*Work required*.
Scan the material below for lines with the word "heading" and reply with how many there are, nothing else.

(Source material)

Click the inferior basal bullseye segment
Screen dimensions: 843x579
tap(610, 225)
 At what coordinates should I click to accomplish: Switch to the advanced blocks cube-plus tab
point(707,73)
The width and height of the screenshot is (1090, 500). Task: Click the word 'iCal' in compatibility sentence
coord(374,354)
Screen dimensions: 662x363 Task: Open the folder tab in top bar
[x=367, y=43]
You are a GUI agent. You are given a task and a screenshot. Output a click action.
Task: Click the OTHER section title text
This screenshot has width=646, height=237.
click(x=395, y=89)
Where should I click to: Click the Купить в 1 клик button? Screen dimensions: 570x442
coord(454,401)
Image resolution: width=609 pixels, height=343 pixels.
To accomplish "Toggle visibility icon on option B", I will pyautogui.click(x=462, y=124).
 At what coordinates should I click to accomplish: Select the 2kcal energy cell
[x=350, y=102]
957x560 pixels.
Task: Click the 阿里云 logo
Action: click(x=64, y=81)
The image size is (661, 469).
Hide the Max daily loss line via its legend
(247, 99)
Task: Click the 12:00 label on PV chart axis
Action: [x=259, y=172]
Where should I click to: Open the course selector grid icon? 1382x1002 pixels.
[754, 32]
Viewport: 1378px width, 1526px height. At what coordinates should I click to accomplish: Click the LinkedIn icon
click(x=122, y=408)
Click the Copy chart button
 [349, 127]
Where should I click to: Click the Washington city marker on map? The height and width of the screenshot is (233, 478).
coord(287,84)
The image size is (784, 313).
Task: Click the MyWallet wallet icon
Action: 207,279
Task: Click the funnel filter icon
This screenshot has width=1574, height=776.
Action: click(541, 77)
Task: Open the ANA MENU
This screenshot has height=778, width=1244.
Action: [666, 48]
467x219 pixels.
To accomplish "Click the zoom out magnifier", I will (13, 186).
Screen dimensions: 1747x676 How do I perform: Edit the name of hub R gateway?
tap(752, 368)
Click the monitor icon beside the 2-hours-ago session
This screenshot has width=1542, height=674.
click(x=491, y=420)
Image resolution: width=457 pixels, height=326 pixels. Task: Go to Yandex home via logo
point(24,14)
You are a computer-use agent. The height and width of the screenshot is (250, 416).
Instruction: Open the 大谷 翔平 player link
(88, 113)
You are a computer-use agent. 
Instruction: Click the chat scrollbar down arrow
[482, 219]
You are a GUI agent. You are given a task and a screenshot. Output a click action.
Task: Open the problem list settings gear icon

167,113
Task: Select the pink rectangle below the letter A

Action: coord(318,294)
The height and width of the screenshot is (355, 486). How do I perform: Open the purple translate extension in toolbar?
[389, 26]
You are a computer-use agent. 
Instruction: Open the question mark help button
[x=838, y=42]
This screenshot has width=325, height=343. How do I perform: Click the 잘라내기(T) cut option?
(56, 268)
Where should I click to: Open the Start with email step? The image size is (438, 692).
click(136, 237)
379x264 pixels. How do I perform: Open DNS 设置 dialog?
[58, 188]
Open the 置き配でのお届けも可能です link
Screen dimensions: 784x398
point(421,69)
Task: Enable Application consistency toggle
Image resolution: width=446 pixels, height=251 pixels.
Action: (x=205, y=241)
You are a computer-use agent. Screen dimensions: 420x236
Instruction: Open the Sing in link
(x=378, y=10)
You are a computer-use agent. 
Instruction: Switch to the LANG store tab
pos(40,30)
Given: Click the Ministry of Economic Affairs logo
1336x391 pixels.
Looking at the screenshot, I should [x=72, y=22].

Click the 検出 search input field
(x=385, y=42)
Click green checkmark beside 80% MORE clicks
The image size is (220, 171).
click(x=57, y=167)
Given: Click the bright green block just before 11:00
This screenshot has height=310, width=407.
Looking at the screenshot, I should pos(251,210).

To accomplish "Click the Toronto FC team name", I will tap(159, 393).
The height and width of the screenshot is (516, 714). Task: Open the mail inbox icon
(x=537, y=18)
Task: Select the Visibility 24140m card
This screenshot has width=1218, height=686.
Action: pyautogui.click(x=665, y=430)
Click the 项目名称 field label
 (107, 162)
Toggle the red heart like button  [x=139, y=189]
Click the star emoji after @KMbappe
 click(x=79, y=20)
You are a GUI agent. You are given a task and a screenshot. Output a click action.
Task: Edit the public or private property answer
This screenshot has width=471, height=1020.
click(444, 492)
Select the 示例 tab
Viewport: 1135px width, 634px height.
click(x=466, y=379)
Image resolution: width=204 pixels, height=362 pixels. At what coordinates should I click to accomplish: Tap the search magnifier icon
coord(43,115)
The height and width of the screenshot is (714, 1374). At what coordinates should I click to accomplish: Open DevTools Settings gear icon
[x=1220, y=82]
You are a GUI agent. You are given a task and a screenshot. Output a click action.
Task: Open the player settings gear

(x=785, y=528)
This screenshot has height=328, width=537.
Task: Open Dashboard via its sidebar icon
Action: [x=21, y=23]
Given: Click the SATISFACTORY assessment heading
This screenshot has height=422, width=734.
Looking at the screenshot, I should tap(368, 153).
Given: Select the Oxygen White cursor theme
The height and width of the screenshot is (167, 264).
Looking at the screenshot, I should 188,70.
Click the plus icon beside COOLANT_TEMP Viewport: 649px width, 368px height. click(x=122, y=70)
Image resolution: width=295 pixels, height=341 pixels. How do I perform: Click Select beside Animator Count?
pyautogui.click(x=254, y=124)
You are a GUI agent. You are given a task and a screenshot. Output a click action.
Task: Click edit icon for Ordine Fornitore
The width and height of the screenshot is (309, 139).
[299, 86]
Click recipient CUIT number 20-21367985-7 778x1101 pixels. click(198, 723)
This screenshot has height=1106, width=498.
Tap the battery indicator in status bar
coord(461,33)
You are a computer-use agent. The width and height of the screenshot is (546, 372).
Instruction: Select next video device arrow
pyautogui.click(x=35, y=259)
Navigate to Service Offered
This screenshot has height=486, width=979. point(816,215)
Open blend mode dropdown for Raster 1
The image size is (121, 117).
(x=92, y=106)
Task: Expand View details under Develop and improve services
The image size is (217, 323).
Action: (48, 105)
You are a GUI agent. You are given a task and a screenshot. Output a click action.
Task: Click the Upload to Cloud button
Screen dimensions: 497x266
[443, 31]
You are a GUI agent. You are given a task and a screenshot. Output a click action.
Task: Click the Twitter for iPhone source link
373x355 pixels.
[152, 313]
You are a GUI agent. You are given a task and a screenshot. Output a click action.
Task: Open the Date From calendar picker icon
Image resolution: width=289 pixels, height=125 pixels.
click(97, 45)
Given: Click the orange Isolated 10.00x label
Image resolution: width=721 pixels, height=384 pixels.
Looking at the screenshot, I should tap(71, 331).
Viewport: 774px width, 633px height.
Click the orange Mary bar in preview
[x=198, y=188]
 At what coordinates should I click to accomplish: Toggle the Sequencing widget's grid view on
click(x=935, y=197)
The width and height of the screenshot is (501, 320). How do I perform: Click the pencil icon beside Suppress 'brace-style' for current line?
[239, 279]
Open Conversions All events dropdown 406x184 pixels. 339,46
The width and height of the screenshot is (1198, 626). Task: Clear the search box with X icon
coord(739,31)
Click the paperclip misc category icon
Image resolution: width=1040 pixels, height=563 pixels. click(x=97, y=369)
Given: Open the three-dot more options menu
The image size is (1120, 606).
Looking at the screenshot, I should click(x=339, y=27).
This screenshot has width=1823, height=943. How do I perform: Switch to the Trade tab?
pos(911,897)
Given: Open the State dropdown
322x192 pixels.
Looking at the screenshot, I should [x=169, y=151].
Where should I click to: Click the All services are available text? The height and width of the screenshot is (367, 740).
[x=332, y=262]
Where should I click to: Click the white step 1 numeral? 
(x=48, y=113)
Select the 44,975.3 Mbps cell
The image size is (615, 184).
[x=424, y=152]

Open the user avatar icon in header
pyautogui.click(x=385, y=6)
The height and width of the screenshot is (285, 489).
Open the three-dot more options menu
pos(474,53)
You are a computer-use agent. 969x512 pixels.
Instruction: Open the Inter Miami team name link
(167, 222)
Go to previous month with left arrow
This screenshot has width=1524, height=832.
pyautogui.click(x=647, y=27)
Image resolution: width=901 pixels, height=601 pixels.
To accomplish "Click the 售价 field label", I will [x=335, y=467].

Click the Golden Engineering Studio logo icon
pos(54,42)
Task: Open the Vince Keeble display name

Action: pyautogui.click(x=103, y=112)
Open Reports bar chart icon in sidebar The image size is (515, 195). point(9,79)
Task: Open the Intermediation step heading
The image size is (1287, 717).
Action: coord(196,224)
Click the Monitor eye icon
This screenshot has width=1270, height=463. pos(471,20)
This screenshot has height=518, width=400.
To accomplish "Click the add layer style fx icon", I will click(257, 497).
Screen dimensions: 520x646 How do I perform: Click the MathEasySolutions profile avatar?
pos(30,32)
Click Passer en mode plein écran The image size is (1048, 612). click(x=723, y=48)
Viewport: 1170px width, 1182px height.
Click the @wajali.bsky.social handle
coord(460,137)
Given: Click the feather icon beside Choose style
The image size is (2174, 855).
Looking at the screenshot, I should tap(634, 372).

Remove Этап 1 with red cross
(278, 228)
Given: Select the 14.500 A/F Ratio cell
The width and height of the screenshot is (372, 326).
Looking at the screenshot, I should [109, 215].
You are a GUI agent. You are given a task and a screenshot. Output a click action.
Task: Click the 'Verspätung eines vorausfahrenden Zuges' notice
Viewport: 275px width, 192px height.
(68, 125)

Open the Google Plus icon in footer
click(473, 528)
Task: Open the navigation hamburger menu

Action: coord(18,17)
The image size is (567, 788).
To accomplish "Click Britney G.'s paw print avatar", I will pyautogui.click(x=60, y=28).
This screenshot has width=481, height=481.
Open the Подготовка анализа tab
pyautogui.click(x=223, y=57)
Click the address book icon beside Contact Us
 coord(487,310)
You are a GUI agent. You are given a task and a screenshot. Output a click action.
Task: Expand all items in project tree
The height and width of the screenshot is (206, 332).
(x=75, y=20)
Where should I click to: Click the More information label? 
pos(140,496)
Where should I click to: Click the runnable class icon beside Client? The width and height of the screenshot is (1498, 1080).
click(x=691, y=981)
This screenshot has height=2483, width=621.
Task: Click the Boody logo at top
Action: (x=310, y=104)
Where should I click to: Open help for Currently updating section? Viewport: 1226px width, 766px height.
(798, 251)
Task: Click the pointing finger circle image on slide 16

(End Source material)

*Response to the task*.
2